(RECORDS FOR PROCESSING begins)

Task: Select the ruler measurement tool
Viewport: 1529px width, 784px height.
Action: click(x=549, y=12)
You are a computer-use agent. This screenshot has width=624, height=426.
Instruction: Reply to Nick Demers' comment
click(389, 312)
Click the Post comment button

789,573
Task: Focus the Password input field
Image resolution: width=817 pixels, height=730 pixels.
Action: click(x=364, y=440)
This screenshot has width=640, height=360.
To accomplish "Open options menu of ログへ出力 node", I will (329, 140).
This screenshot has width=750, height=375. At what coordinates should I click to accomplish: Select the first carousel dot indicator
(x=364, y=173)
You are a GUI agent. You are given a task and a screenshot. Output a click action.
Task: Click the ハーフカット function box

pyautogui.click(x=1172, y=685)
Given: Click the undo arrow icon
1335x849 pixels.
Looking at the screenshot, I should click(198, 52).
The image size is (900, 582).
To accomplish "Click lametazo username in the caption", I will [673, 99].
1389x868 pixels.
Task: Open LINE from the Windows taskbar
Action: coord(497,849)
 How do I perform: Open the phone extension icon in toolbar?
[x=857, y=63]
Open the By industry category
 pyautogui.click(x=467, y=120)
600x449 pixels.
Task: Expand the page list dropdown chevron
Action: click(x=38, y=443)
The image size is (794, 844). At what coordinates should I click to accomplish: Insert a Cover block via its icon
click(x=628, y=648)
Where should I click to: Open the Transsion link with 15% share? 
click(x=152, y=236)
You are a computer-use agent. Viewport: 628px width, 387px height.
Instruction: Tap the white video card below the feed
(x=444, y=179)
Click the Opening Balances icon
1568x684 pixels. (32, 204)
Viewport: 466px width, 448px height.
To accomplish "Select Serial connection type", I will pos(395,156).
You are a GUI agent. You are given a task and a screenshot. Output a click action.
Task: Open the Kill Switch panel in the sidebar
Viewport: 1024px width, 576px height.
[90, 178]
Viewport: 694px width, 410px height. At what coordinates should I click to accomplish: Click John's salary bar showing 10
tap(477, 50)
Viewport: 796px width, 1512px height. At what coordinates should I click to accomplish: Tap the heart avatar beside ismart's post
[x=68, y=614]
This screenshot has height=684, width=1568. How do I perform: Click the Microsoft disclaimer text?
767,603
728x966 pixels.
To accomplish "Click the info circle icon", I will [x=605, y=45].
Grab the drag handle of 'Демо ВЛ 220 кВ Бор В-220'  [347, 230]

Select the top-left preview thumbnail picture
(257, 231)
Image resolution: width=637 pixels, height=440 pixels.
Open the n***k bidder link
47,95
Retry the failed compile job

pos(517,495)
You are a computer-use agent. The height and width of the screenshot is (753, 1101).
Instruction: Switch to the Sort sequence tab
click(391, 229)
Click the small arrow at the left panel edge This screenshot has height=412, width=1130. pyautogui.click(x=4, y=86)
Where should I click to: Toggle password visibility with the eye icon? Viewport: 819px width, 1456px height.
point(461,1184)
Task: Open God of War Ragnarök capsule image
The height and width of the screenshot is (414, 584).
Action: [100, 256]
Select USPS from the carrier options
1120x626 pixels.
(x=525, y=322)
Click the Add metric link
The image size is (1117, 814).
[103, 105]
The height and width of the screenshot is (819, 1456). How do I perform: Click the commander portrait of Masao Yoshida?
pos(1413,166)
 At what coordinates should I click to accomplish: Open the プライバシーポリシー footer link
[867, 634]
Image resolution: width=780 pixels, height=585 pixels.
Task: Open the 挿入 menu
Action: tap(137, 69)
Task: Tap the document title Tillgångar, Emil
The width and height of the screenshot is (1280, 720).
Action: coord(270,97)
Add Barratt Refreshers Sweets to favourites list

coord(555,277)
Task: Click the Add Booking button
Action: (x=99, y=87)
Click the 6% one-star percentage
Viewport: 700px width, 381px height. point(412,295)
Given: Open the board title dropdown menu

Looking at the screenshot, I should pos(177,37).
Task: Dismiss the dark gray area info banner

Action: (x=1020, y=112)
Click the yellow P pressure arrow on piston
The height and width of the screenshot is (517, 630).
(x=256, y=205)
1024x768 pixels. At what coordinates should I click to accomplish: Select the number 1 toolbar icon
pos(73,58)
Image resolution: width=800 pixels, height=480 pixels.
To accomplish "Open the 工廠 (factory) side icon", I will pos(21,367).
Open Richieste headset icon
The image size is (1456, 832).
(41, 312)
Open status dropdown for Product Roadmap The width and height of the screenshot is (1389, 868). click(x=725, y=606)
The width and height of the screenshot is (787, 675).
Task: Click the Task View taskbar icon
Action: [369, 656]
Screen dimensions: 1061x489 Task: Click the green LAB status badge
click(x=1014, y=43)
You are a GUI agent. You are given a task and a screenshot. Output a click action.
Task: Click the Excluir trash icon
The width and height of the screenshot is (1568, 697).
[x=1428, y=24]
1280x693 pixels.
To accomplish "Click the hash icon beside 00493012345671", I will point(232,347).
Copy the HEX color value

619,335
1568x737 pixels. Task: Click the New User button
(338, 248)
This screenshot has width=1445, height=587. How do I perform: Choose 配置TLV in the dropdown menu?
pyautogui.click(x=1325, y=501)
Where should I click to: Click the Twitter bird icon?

(RECORDS FOR PROCESSING ends)

WHAT IS NEEDED: Write down every line of the data exactly as it appears above.

REPLY:
Task: Select the ruler measurement tool
Viewport: 1529px width, 784px height.
Action: click(x=549, y=12)
You are a computer-use agent. This screenshot has width=624, height=426.
Instruction: Reply to Nick Demers' comment
click(389, 312)
Click the Post comment button

789,573
Task: Focus the Password input field
Image resolution: width=817 pixels, height=730 pixels.
Action: click(x=364, y=440)
This screenshot has width=640, height=360.
To accomplish "Open options menu of ログへ出力 node", I will (329, 140).
This screenshot has width=750, height=375. At what coordinates should I click to accomplish: Select the first carousel dot indicator
(x=364, y=173)
You are a GUI agent. You are given a task and a screenshot. Output a click action.
Task: Click the ハーフカット function box

pyautogui.click(x=1172, y=685)
Given: Click the undo arrow icon
1335x849 pixels.
Looking at the screenshot, I should click(198, 52).
The image size is (900, 582).
To accomplish "Click lametazo username in the caption", I will [673, 99].
1389x868 pixels.
Task: Open LINE from the Windows taskbar
Action: coord(497,849)
 How do I perform: Open the phone extension icon in toolbar?
[x=857, y=63]
Open the By industry category
 pyautogui.click(x=467, y=120)
600x449 pixels.
Task: Expand the page list dropdown chevron
Action: click(x=38, y=443)
The image size is (794, 844). At what coordinates should I click to accomplish: Insert a Cover block via its icon
click(x=628, y=648)
Where should I click to: Open the Transsion link with 15% share? 
click(x=152, y=236)
You are a computer-use agent. Viewport: 628px width, 387px height.
Instruction: Tap the white video card below the feed
(x=444, y=179)
Click the Opening Balances icon
1568x684 pixels. (32, 204)
Viewport: 466px width, 448px height.
To accomplish "Select Serial connection type", I will pos(395,156).
You are a GUI agent. You are given a task and a screenshot. Output a click action.
Task: Open the Kill Switch panel in the sidebar
Viewport: 1024px width, 576px height.
[90, 178]
Viewport: 694px width, 410px height. At what coordinates should I click to accomplish: Click John's salary bar showing 10
tap(477, 50)
Viewport: 796px width, 1512px height. At what coordinates should I click to accomplish: Tap the heart avatar beside ismart's post
[x=68, y=614]
This screenshot has height=684, width=1568. How do I perform: Click the Microsoft disclaimer text?
767,603
728x966 pixels.
To accomplish "Click the info circle icon", I will [x=605, y=45].
Grab the drag handle of 'Демо ВЛ 220 кВ Бор В-220'  [347, 230]

Select the top-left preview thumbnail picture
(257, 231)
Image resolution: width=637 pixels, height=440 pixels.
Open the n***k bidder link
47,95
Retry the failed compile job

pos(517,495)
You are a computer-use agent. The height and width of the screenshot is (753, 1101).
Instruction: Switch to the Sort sequence tab
click(391, 229)
Click the small arrow at the left panel edge This screenshot has height=412, width=1130. pyautogui.click(x=4, y=86)
Where should I click to: Toggle password visibility with the eye icon? Viewport: 819px width, 1456px height.
point(461,1184)
Task: Open God of War Ragnarök capsule image
The height and width of the screenshot is (414, 584).
Action: [100, 256]
Select USPS from the carrier options
1120x626 pixels.
(x=525, y=322)
Click the Add metric link
The image size is (1117, 814).
[103, 105]
The height and width of the screenshot is (819, 1456). How do I perform: Click the commander portrait of Masao Yoshida?
pos(1413,166)
 At what coordinates should I click to accomplish: Open the プライバシーポリシー footer link
[867, 634]
Image resolution: width=780 pixels, height=585 pixels.
Task: Open the 挿入 menu
Action: tap(137, 69)
Task: Tap the document title Tillgångar, Emil
The width and height of the screenshot is (1280, 720).
Action: coord(270,97)
Add Barratt Refreshers Sweets to favourites list

coord(555,277)
Task: Click the Add Booking button
Action: (x=99, y=87)
Click the 6% one-star percentage
Viewport: 700px width, 381px height. point(412,295)
Given: Open the board title dropdown menu

Looking at the screenshot, I should pos(177,37).
Task: Dismiss the dark gray area info banner

Action: (x=1020, y=112)
Click the yellow P pressure arrow on piston
The height and width of the screenshot is (517, 630).
(x=256, y=205)
1024x768 pixels. At what coordinates should I click to accomplish: Select the number 1 toolbar icon
pos(73,58)
Image resolution: width=800 pixels, height=480 pixels.
To accomplish "Open the 工廠 (factory) side icon", I will pos(21,367).
Open Richieste headset icon
The image size is (1456, 832).
(41, 312)
Open status dropdown for Product Roadmap The width and height of the screenshot is (1389, 868). click(x=725, y=606)
The width and height of the screenshot is (787, 675).
Task: Click the Task View taskbar icon
Action: [369, 656]
Screen dimensions: 1061x489 Task: Click the green LAB status badge
click(x=1014, y=43)
You are a GUI agent. You are given a task and a screenshot. Output a click action.
Task: Click the Excluir trash icon
The width and height of the screenshot is (1568, 697).
[x=1428, y=24]
1280x693 pixels.
To accomplish "Click the hash icon beside 00493012345671", I will point(232,347).
Copy the HEX color value

619,335
1568x737 pixels. Task: Click the New User button
(338, 248)
This screenshot has width=1445, height=587. How do I perform: Choose 配置TLV in the dropdown menu?
pyautogui.click(x=1325, y=501)
Where should I click to: Click the Twitter bird icon?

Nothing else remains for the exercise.